Jojo était enchanté. C’était un jour vraiment magnifique. « Vachement chouette ! » aurait dit son copain  Pierre que tous les potes de la communale de la rue Lepic (18ème arrondissement comme chacun le sait) appelait « Pierrot Taxi » car son père travaillait à la célèbre compagnie G7. Enfin plutôt « avait travaillé » puisque depuis la mise en coupe réglée de la zone occupée par l’administration du 3ème Reich et les rationnements en tous genres, on ne voyait pratiquement plus circuler dans Paris que  des vélos-taxis, dont de grands gaillards en pantalon de golf tiraient la remorque (version à roues de la chaise à porteur). En dépit des restrictions alimentaires leur énergie faisait plaisir à voir. Ils trimballaient leurs clients à grands coups de pédalier en évitant, autant que faire se pouvait, d’accepter une course au sommet de la Butte Montmartre.

Il faut dire aussi que le soleil était au rendez-vous en cette fin de juin 1942 et que c’était en plus le dernier jour de classe. Les marronniers de la « cour de récré » distillaient un parfum enivrant et subtil sur la centaine de gamins rassemblés en rang d’ognons, classe par classe, dans un garde-vous impeccable. Ils étaient entrés à la queue leu leu dans l’école en faisant le salut militaire au  « Dirlo » qui les attendaient en haut des marches, et maintenant ils s’apprêtaient, comme chaque jour, à entonner à pleins poumons devant lui et sa brochette d’  « instits » le « Maréchal, nous voilà ! » de rigueur.

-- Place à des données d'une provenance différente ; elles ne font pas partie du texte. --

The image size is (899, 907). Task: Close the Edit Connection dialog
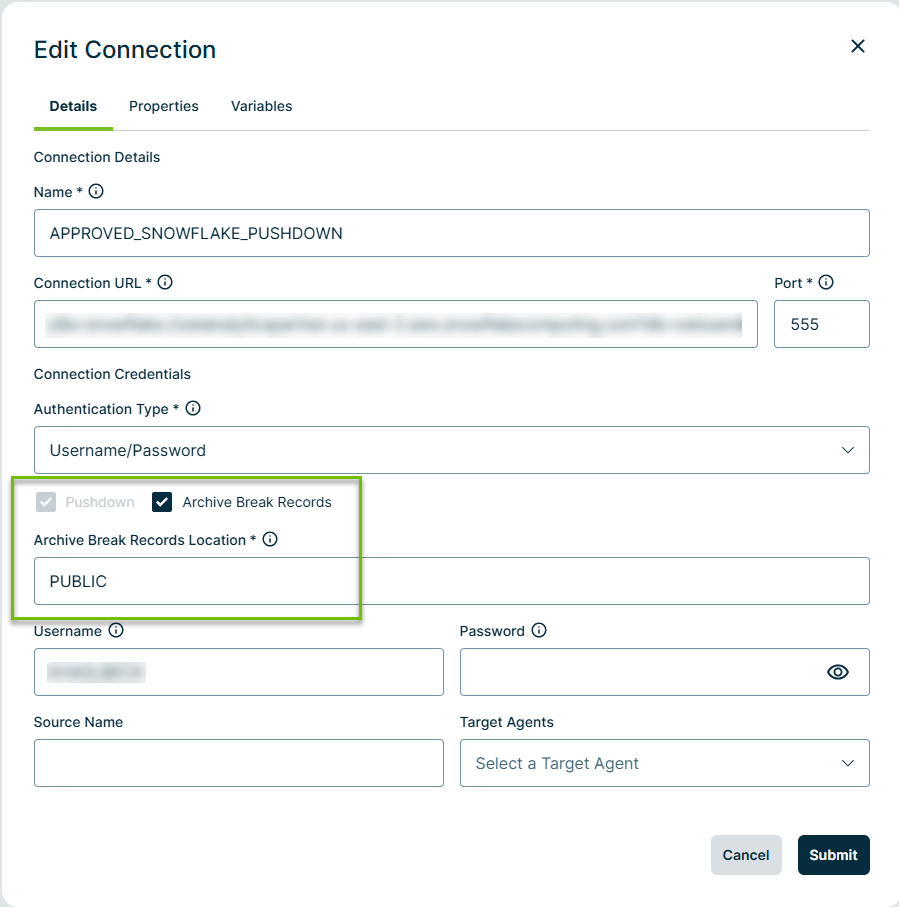point(857,46)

La journée parut interminable à Jojo. Et pourtant les instits avaient été sympas, remplaçant dans toutes les classes les cours et les interros, par des occupations plus décontractées. Jojos et ses potes avaient même eu droit à une projection d’images en noir et blanc de « Tintin au Congo ». Et, suprême privilège, la sortie fut avancée d’une heure. Les mômes n’en revenaient pas ! Que faire de ce cadeau ? Pierrot Taxi, qui était le plus déluré de la petite bande à Jojo, proposa illico d’en profiter pour aller jouer au Square Saint Pierre. Précision pour les non-parisiens : le Square Saint Pierre était le nom donné à l’époque au jardin qui s’étend  au pied de la Basilique du Sacré-Cœur de Montmartre. Les touristes en retiennent en général le magnifique agencement à la française, la symétrie parfaite, les terrasses successives, et les escaliers qu’ils gravissent pour atteindre l’édifice. Mais ils passent en général à coté de ce qui faisait le bonheur des moutards de la rue Lepic et que je vous recommande : un chemin discret qui part à droite de l’esplanade d’entrée et se faufile à travers pelouses et buissons, avec plusieurs ramifications (dont un  « sentier alpin » avec petit pont et fausse cascade), pour rejoindre en catimini le niveau de la Basilique. Jojo l’avait surnommé le « Trous de Chat » et ce nom de code avait été adopté avec enthousiasme par le reste de la bande. Et, de fait, le grillage qui isolait les espaces verts du chemin était doté de place en place de chatières qui permettaient aux matous du quartier de se balader peinards sur toute l’étendue du parc.

Comme une volée de moineaux  ils se  retrouvèrent donc sur leur banc favori à l’entrée du fameux petit pont après une course folle dans la rue des Trois Frères. Jojo en avait mal aux pieds. Ce n’était pas une nouveauté : sa mère lui avait acheté des chaussures trop petites, qui, pénurie de cuir oblige, étaient de surcroît fabriquées avec des semelles en bois articulées reliées par de simples lanières.. En s’affalant sur le banc il lança donc sa phrase rituelle : « les mecs, j’ai mal aux panards ! » et tous les autres lui répondirent en chœur, non moins rituellement : « t’as pas de pot, mon Jojo ! ».  Il ne s’en offusquait pas.  C’était devenu un code, presque un cri de ralliement. Tout le quartier compatissait à propos des panards à Jojo.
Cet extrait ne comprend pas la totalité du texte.